Correctness: Proof by loop invariant: at the start of each iteration of the for loop, the subarray $A[1..j-1]$ consists of the element originally in $A[1..j-1]$, but in sorted order.

Inplace: Yes

Stable: Yes

Selection sort maintains a subarray of sorted element. At each iteration, it selects the smallest element in the unsorted subarray, and swap it with the first element in the unsorted subarray.

Runtime: $\mathrm{\Theta }(n^2)$

Correctness: Proof by loop invariant: at the start of each iteration of the for loop, the subarray $A[1..i-1]$ consists of the $i-1$ smallest elements.

Inplace: Yes

Stable: No (example: $[2_a,2_b,1]$)

Merge sort divides the array into two parts, sort each part recursively, and then merge the two sorted parts.

Runtime: $\mathrm{\Theta }(n\log n)$

Correctness:

• •

  Merge: By loop invariant: At the start of each iteration of the for loop, the subarray $A[p..k-1]$ contains the $k-p$ smallest elements of $L[1..n_1+1]$ and $R[1..n_2+1]$, in sorted order.

• •

  Merge sort: By induction: The two smaller subarrays are sorted correctly with induction hypothesis, and the merge step merges the two subarrays correctly.

Inplace: No

Stable: Yes

A heap is a binary tree with the following properties (assume the array starts from index 1):

1. 1.

   $A[Parent(i)]=\lfloor i/2\rfloor$.

2. 2.

   $A[Left(i)]=2i$.

3. 3.

   $A[Right(i)]=2i+1$.

4. 4.

   Max-heap property: $A[Parent(i)]\ge A[i]$.

5. 5.

   Min-heap property: $A[Parent(i)]\le A[i]$.

Max-heapify:

Assume the binary trees rooted at $Left(i)$ and $Right(i)$ are max-heaps, but max-heap property may be violated at node $i$. We let the value at node $i$ float down, so that the subtree rooted at node $i$ becomes a max-heap.

Runtime: $O(\log n)$ (height of the tree)

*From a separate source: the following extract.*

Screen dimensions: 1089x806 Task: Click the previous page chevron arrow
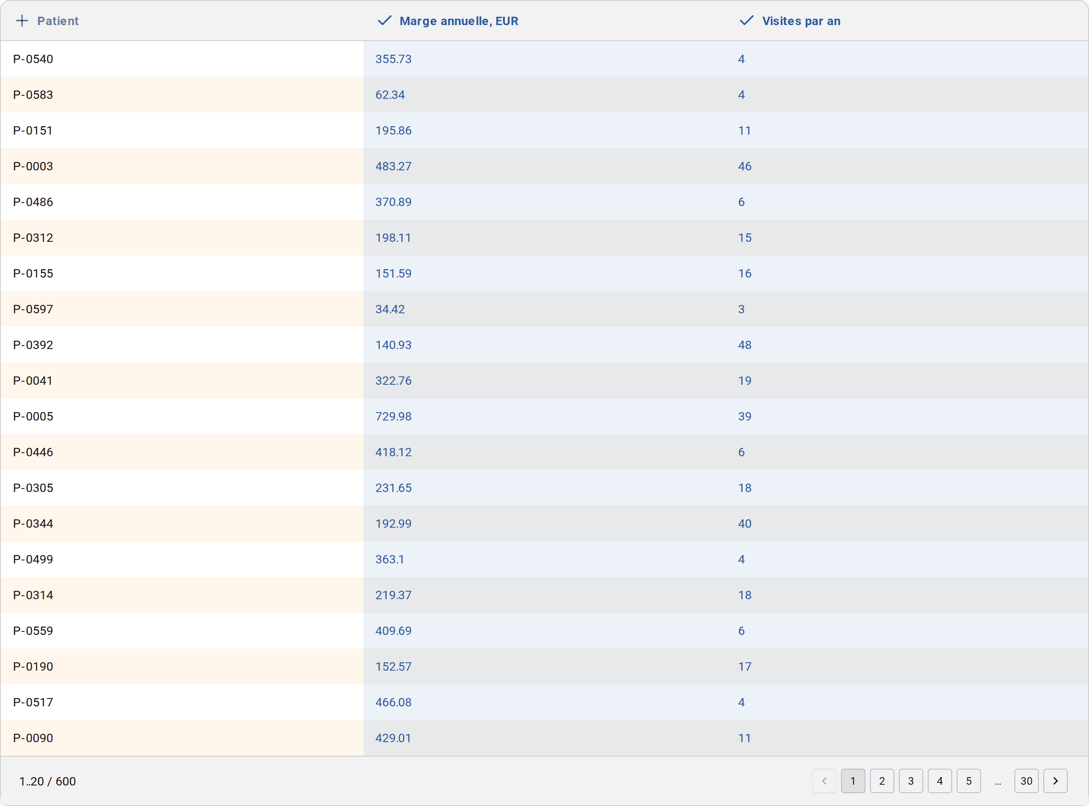(x=824, y=781)
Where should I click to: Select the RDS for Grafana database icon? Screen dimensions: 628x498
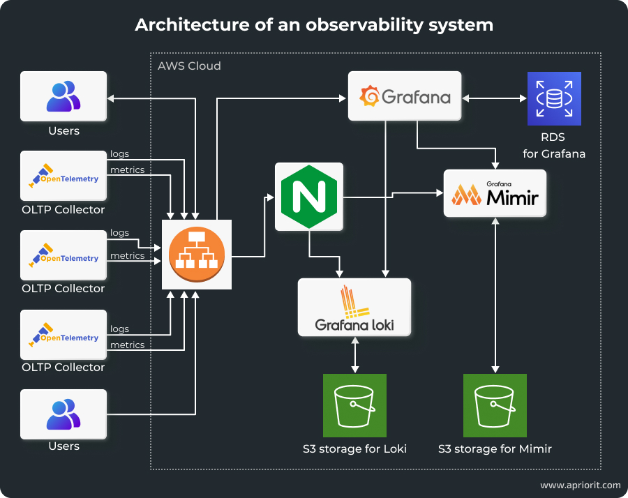coord(554,98)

Correctness: By induction: Assume max-heapify works for $h=i-1$. Now we consider $h=i$. After we swap the value at node $i$ with the value at node $largest$, this maintains the max-heap property for node $i$. Now one of the subtrees rooted at $Left(i)$ or $Right(i)$ may violate the max-heap property. By induction hypothesis, we know that we can call max-heapify to make the subtree rooted at $Left(i)$ or $Right(i)$ a max-heap.

Build-max-heap:

Build-max-heap is used to build a max-heap from an unordered array. We can only do bottom-up, since we need to maintain the max-heap property for all nodes.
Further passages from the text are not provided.